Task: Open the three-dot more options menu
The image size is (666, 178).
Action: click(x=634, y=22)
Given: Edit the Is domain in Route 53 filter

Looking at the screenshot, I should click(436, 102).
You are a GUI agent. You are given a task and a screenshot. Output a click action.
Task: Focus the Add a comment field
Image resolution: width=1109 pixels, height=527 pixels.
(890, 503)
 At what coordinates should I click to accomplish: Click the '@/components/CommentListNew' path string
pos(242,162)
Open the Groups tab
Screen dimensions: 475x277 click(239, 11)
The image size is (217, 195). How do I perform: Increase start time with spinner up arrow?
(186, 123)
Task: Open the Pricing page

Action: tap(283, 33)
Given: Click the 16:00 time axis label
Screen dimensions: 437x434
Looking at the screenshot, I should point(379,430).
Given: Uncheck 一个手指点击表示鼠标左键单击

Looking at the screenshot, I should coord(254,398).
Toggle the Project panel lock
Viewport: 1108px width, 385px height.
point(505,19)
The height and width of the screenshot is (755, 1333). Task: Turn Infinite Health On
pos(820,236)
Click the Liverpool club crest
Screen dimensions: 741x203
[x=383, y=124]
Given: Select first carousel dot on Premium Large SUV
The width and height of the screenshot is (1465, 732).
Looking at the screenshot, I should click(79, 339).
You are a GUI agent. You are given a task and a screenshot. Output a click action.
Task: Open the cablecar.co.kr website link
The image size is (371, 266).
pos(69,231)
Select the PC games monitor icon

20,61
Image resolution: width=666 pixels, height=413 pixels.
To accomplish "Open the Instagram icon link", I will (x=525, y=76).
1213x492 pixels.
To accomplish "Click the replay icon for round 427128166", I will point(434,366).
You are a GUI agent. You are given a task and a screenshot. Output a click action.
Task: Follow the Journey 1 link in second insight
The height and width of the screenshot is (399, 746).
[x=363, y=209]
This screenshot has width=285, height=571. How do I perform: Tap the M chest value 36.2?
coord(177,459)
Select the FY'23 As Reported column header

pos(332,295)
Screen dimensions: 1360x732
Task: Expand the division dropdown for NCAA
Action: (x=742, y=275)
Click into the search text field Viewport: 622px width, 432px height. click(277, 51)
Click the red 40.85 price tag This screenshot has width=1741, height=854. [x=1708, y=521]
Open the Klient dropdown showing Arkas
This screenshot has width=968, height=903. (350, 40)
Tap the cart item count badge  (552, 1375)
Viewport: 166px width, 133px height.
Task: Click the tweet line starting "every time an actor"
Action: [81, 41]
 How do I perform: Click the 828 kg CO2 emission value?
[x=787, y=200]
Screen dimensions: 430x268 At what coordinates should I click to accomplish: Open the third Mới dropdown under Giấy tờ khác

__TASK__:
Reproduce each entry above without a single difference.

__RESPONSE BOX__:
Task: Open the three-dot more options menu
The image size is (666, 178).
Action: click(x=634, y=22)
Given: Edit the Is domain in Route 53 filter

Looking at the screenshot, I should click(436, 102).
You are a GUI agent. You are given a task and a screenshot. Output a click action.
Task: Focus the Add a comment field
Image resolution: width=1109 pixels, height=527 pixels.
(890, 503)
 At what coordinates should I click to accomplish: Click the '@/components/CommentListNew' path string
pos(242,162)
Open the Groups tab
Screen dimensions: 475x277 click(239, 11)
The image size is (217, 195). How do I perform: Increase start time with spinner up arrow?
(186, 123)
Task: Open the Pricing page

Action: tap(283, 33)
Given: Click the 16:00 time axis label
Screen dimensions: 437x434
Looking at the screenshot, I should point(379,430).
Given: Uncheck 一个手指点击表示鼠标左键单击

Looking at the screenshot, I should coord(254,398).
Toggle the Project panel lock
Viewport: 1108px width, 385px height.
point(505,19)
The height and width of the screenshot is (755, 1333). Task: Turn Infinite Health On
pos(820,236)
Click the Liverpool club crest
Screen dimensions: 741x203
[x=383, y=124]
Given: Select first carousel dot on Premium Large SUV
The width and height of the screenshot is (1465, 732).
Looking at the screenshot, I should click(79, 339).
You are a GUI agent. You are given a task and a screenshot. Output a click action.
Task: Open the cablecar.co.kr website link
The image size is (371, 266).
pos(69,231)
Select the PC games monitor icon

20,61
Image resolution: width=666 pixels, height=413 pixels.
To accomplish "Open the Instagram icon link", I will (x=525, y=76).
1213x492 pixels.
To accomplish "Click the replay icon for round 427128166", I will point(434,366).
You are a GUI agent. You are given a task and a screenshot. Output a click action.
Task: Follow the Journey 1 link in second insight
The height and width of the screenshot is (399, 746).
[x=363, y=209]
This screenshot has width=285, height=571. How do I perform: Tap the M chest value 36.2?
coord(177,459)
Select the FY'23 As Reported column header

pos(332,295)
Screen dimensions: 1360x732
Task: Expand the division dropdown for NCAA
Action: (x=742, y=275)
Click into the search text field Viewport: 622px width, 432px height. click(277, 51)
Click the red 40.85 price tag This screenshot has width=1741, height=854. [x=1708, y=521]
Open the Klient dropdown showing Arkas
This screenshot has width=968, height=903. (350, 40)
Tap the cart item count badge  (552, 1375)
Viewport: 166px width, 133px height.
Task: Click the tweet line starting "every time an actor"
Action: [81, 41]
 How do I perform: Click the 828 kg CO2 emission value?
[x=787, y=200]
Screen dimensions: 430x268 At what coordinates should I click to accomplish: Open the third Mới dropdown under Giấy tờ khác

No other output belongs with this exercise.